The Brazilian Amazon, covering 4.1 million square kilometers, accounts for one-third of the world’s remaining tropical forests. While deforestation fell by 76 percent between 2004 and 2010, the expansion of agribusiness into the country’s forest and grassland in recent years has seen swathes of forests transformed for agricultural and cattle ranching activities.
But in the estuary of the Amazon where açaí (pronounced ah-sigh-ee) is native, local farmers are transforming natural forests of the fruit so that they can meet global demand. In other cases they follow a shifting cultivation trajectory – that is selective clearing of natural forests (often leaving some trees), planting of the açaí trees while also managing the natural regeneration. Monocultures are often pushed by external developers that believe mixed cultivation models cannot produce a high enough yield to meet market demand.
It is actually replacing cattle pastures in certain areas of the Amazonian floodplain.
While all types of plantations may improve forest cover, smallholder management is better for biodiversity, says Padoch.
“If açaí agroforests are managed by smallholders they tend to have many other species in there, because people use these areas to support their own livelihoods,” she said.
“For example, farmers often also plant fast-growing timber species for construction and even small amounts of rice next to the açaí trees, because the estuarine area floods twice a day and the rice attracts fish for them to eat.
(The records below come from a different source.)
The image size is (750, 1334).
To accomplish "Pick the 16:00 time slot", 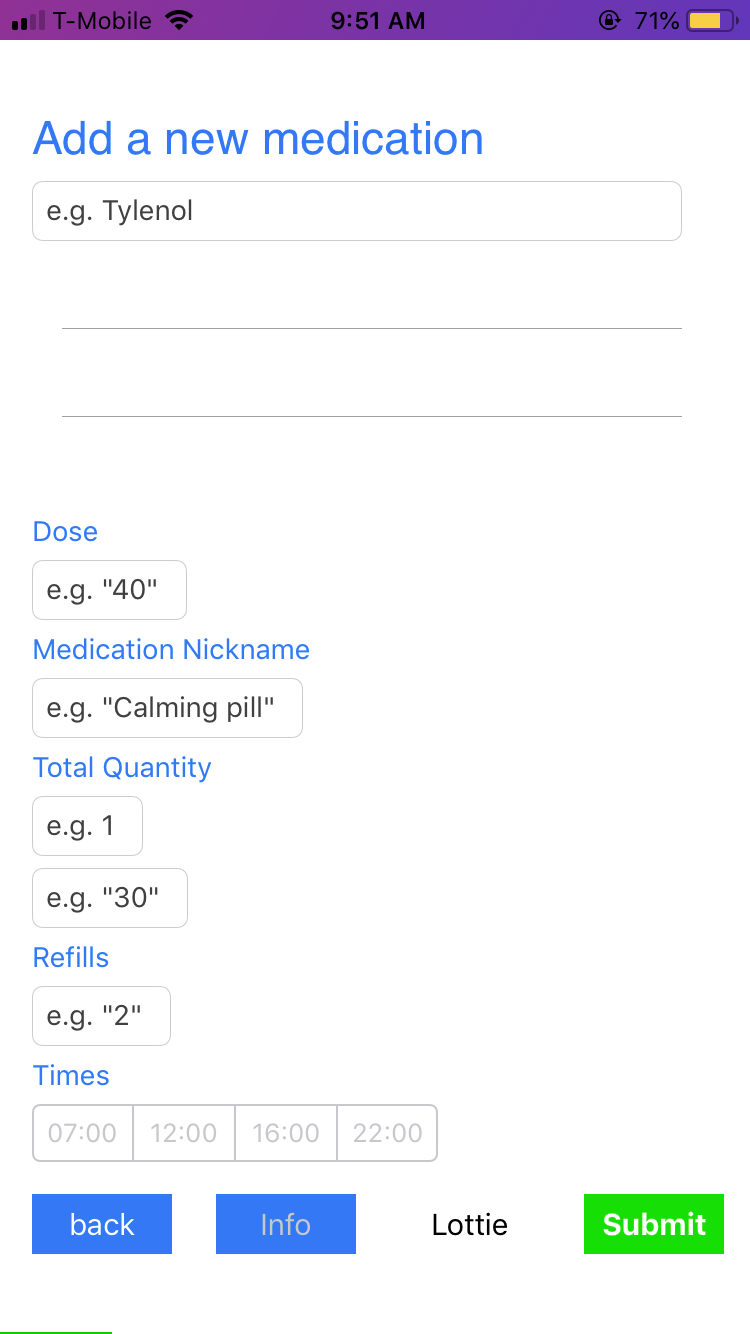I will 286,1133.
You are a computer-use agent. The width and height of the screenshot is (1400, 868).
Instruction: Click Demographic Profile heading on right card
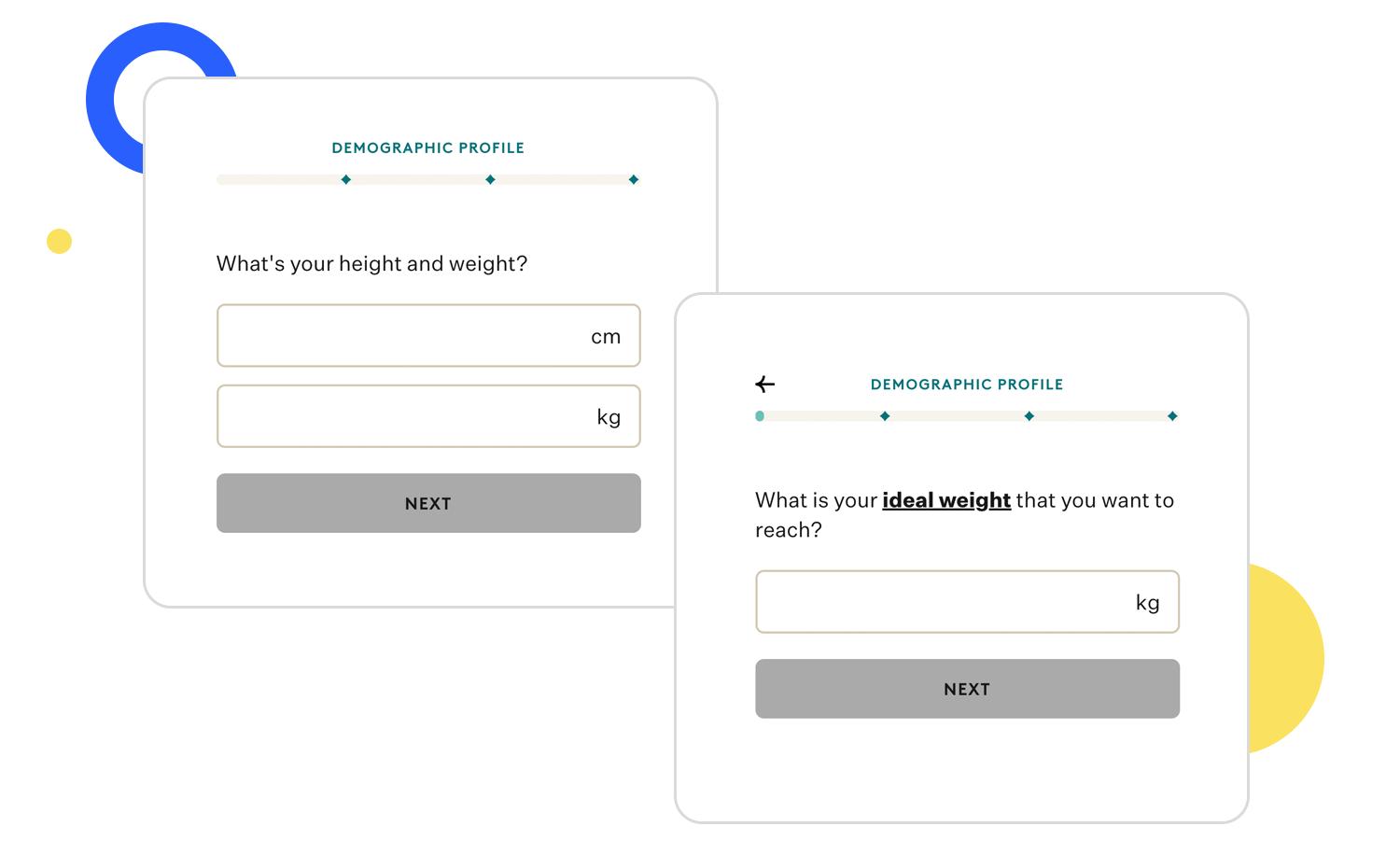(x=967, y=385)

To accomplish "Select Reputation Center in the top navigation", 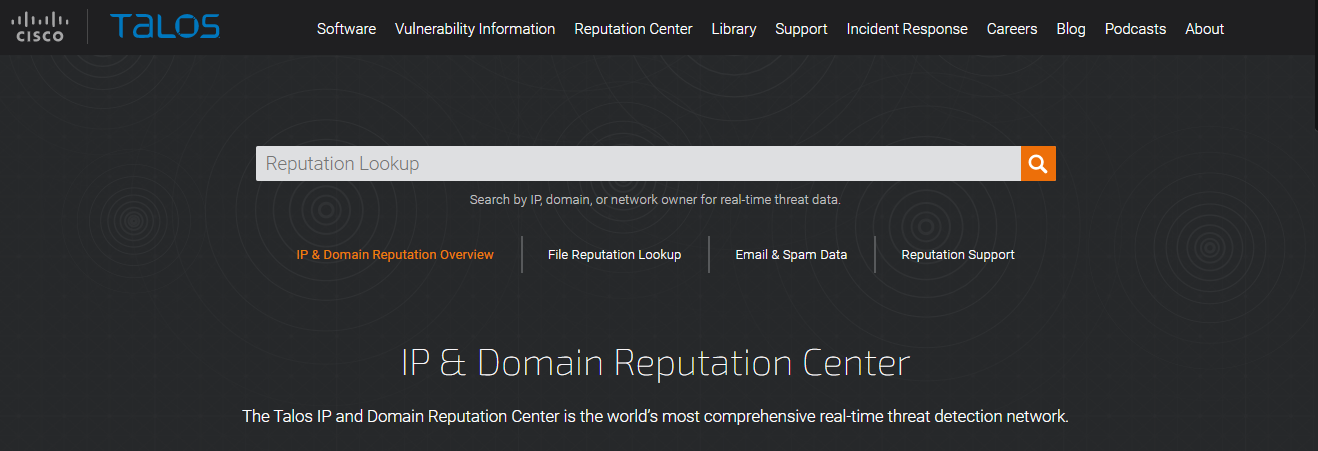I will 633,29.
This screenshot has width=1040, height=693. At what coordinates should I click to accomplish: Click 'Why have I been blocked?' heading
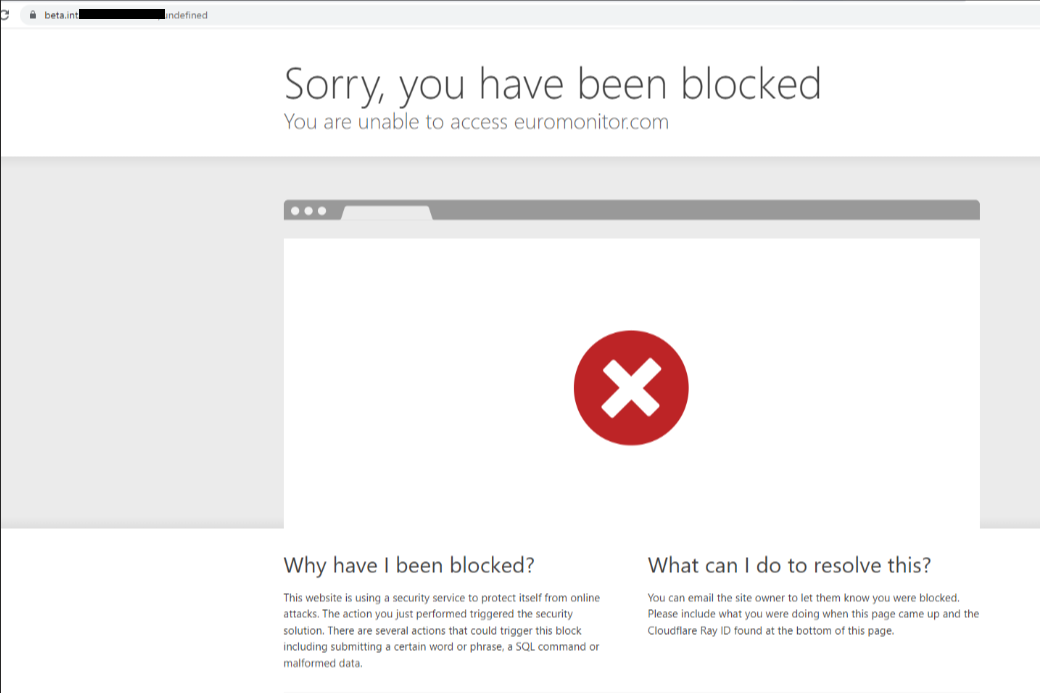click(x=409, y=565)
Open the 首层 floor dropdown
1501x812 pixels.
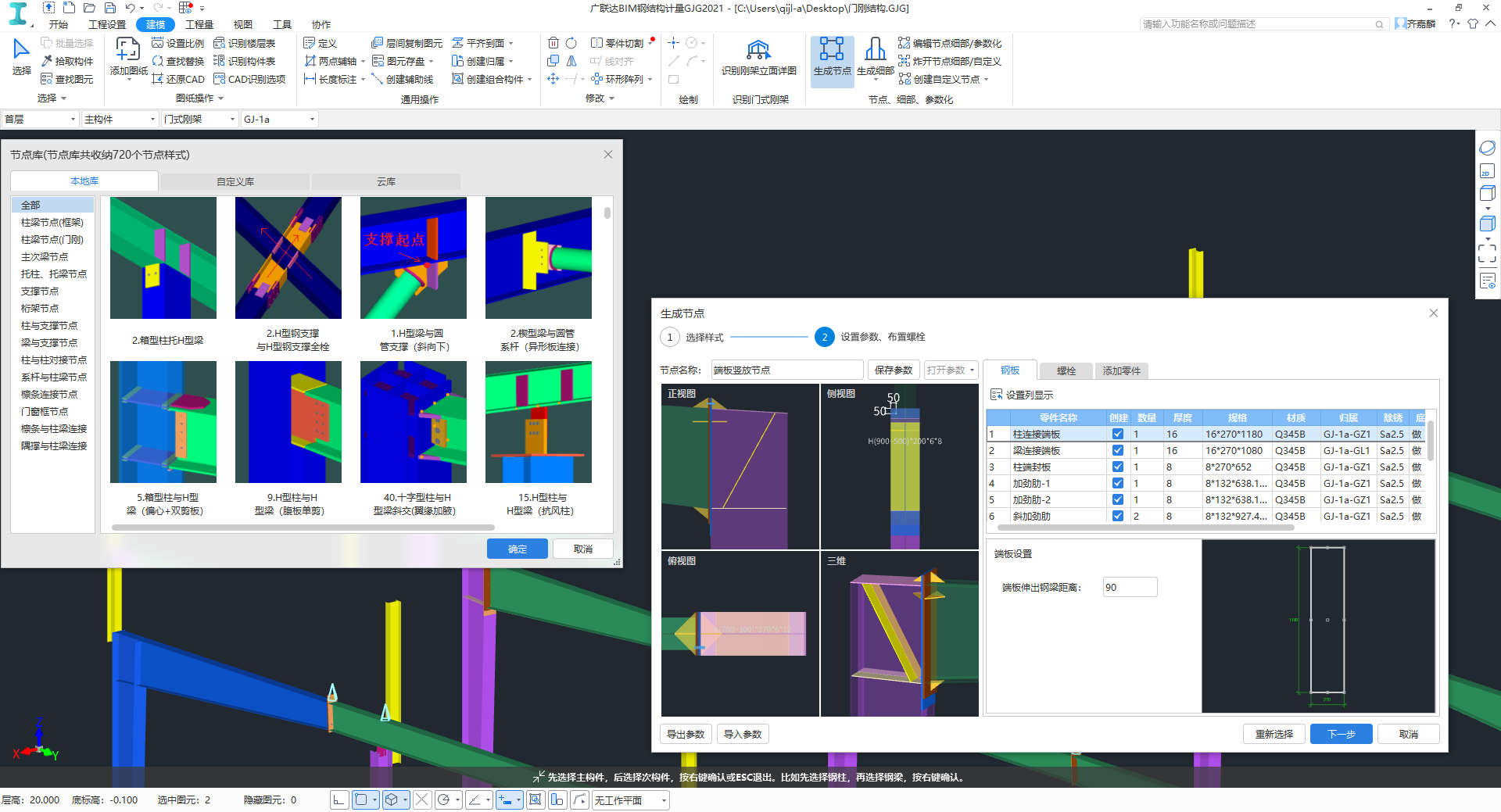point(40,120)

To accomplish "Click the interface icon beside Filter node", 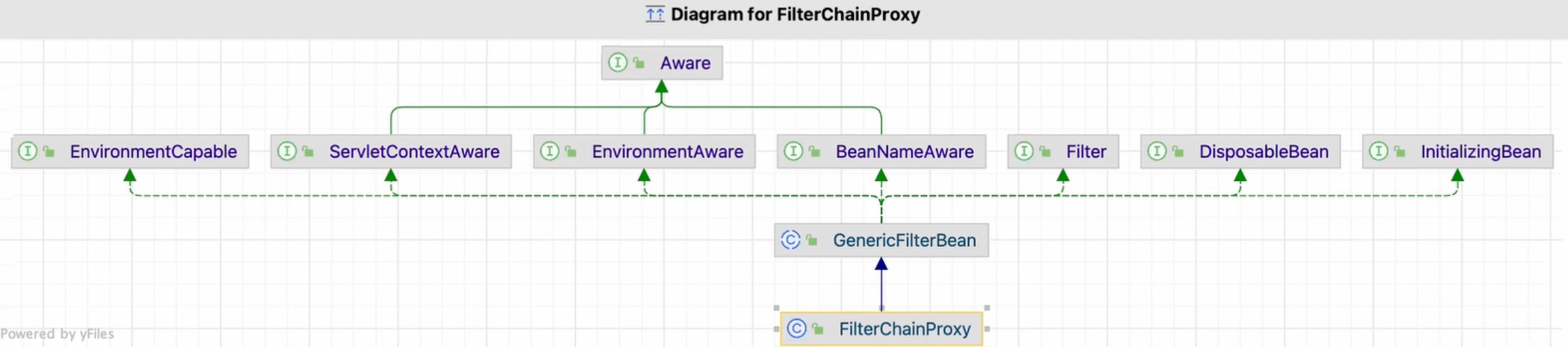I will tap(1024, 152).
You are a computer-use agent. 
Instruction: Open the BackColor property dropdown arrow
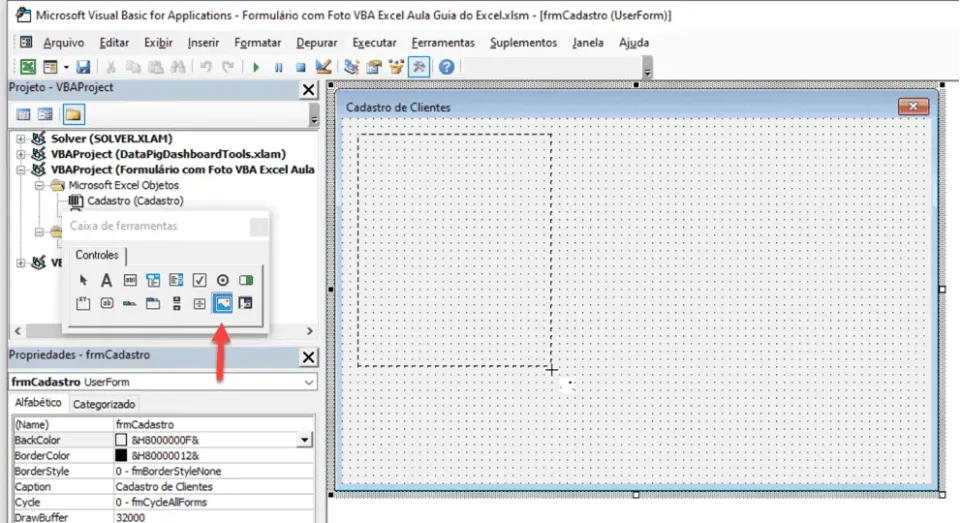[304, 440]
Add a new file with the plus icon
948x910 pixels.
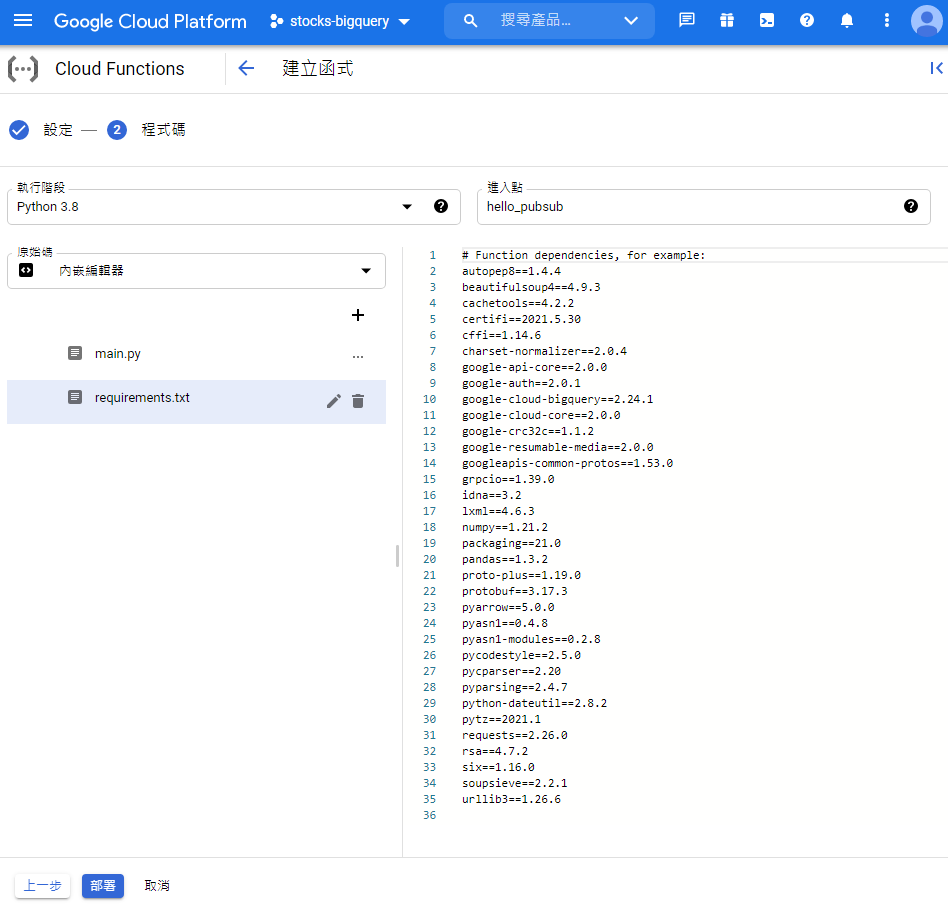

“This way of managing forests is a method that we really need to know more about,” she added, noting that may be especially true as the world tries to find ways to increase food production and income while preserving forests and biodiversity.
“This may be one piece of the puzzle that we have been ignoring up until now.”
Invisible forest management
The explosion of açaí on the international market as the chic miracle food (global sales are in the hundreds of millions) poses some important problems for local farmers who have managed these fruit trees for many millennia, said Padoch.
“People seem to think that although smallholders may know the area and resources, they don’t know how to manage and produce for a market.”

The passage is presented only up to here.